#### PROVIDED RECORDS:

..........

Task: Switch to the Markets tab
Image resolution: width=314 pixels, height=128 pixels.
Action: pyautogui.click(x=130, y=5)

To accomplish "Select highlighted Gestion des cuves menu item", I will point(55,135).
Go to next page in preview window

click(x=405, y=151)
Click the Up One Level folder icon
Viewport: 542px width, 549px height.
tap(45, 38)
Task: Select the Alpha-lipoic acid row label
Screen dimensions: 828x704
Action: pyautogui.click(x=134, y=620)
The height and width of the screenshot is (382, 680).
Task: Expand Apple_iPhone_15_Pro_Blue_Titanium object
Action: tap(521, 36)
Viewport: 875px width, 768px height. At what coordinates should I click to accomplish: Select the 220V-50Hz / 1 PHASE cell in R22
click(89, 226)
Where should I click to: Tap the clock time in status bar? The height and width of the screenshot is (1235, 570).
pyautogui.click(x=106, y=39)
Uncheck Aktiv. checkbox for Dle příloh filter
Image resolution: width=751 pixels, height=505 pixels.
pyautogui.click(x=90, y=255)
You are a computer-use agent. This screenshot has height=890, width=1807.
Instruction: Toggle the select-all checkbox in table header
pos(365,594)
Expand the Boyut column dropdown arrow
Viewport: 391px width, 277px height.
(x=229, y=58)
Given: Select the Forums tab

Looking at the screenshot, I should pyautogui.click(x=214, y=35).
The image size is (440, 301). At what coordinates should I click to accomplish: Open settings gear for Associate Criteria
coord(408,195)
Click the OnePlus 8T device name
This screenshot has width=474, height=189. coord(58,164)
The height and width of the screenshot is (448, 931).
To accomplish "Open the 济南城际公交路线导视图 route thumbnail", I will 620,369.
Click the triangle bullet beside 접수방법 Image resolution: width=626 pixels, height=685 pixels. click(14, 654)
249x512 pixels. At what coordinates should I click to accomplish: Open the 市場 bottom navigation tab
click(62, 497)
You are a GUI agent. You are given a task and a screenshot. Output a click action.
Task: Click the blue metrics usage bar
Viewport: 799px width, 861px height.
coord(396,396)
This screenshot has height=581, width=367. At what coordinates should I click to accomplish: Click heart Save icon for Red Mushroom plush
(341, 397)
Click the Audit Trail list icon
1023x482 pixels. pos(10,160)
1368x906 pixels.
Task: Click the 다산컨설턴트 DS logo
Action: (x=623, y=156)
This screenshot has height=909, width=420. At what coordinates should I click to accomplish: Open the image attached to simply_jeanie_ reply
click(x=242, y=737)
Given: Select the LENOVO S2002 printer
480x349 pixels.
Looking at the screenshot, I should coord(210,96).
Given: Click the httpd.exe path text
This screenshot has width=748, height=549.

..........

#### YOUR OBJECTIVE:
Your answer must consist of every line above, transcribed verbatim.

#### REPLY:
Task: Switch to the Markets tab
Image resolution: width=314 pixels, height=128 pixels.
Action: pyautogui.click(x=130, y=5)

To accomplish "Select highlighted Gestion des cuves menu item", I will point(55,135).
Go to next page in preview window

click(x=405, y=151)
Click the Up One Level folder icon
Viewport: 542px width, 549px height.
tap(45, 38)
Task: Select the Alpha-lipoic acid row label
Screen dimensions: 828x704
Action: pyautogui.click(x=134, y=620)
The height and width of the screenshot is (382, 680).
Task: Expand Apple_iPhone_15_Pro_Blue_Titanium object
Action: tap(521, 36)
Viewport: 875px width, 768px height. At what coordinates should I click to accomplish: Select the 220V-50Hz / 1 PHASE cell in R22
click(89, 226)
Where should I click to: Tap the clock time in status bar? The height and width of the screenshot is (1235, 570).
pyautogui.click(x=106, y=39)
Uncheck Aktiv. checkbox for Dle příloh filter
Image resolution: width=751 pixels, height=505 pixels.
pyautogui.click(x=90, y=255)
You are a computer-use agent. This screenshot has height=890, width=1807.
Instruction: Toggle the select-all checkbox in table header
pos(365,594)
Expand the Boyut column dropdown arrow
Viewport: 391px width, 277px height.
(x=229, y=58)
Given: Select the Forums tab

Looking at the screenshot, I should pyautogui.click(x=214, y=35).
The image size is (440, 301). At what coordinates should I click to accomplish: Open settings gear for Associate Criteria
coord(408,195)
Click the OnePlus 8T device name
This screenshot has width=474, height=189. coord(58,164)
The height and width of the screenshot is (448, 931).
To accomplish "Open the 济南城际公交路线导视图 route thumbnail", I will 620,369.
Click the triangle bullet beside 접수방법 Image resolution: width=626 pixels, height=685 pixels. click(14, 654)
249x512 pixels. At what coordinates should I click to accomplish: Open the 市場 bottom navigation tab
click(62, 497)
You are a GUI agent. You are given a task and a screenshot. Output a click action.
Task: Click the blue metrics usage bar
Viewport: 799px width, 861px height.
coord(396,396)
This screenshot has height=581, width=367. At what coordinates should I click to accomplish: Click heart Save icon for Red Mushroom plush
(341, 397)
Click the Audit Trail list icon
1023x482 pixels. pos(10,160)
1368x906 pixels.
Task: Click the 다산컨설턴트 DS logo
Action: (x=623, y=156)
This screenshot has height=909, width=420. At what coordinates should I click to accomplish: Open the image attached to simply_jeanie_ reply
click(x=242, y=737)
Given: Select the LENOVO S2002 printer
480x349 pixels.
Looking at the screenshot, I should coord(210,96).
Given: Click the httpd.exe path text
This screenshot has width=748, height=549.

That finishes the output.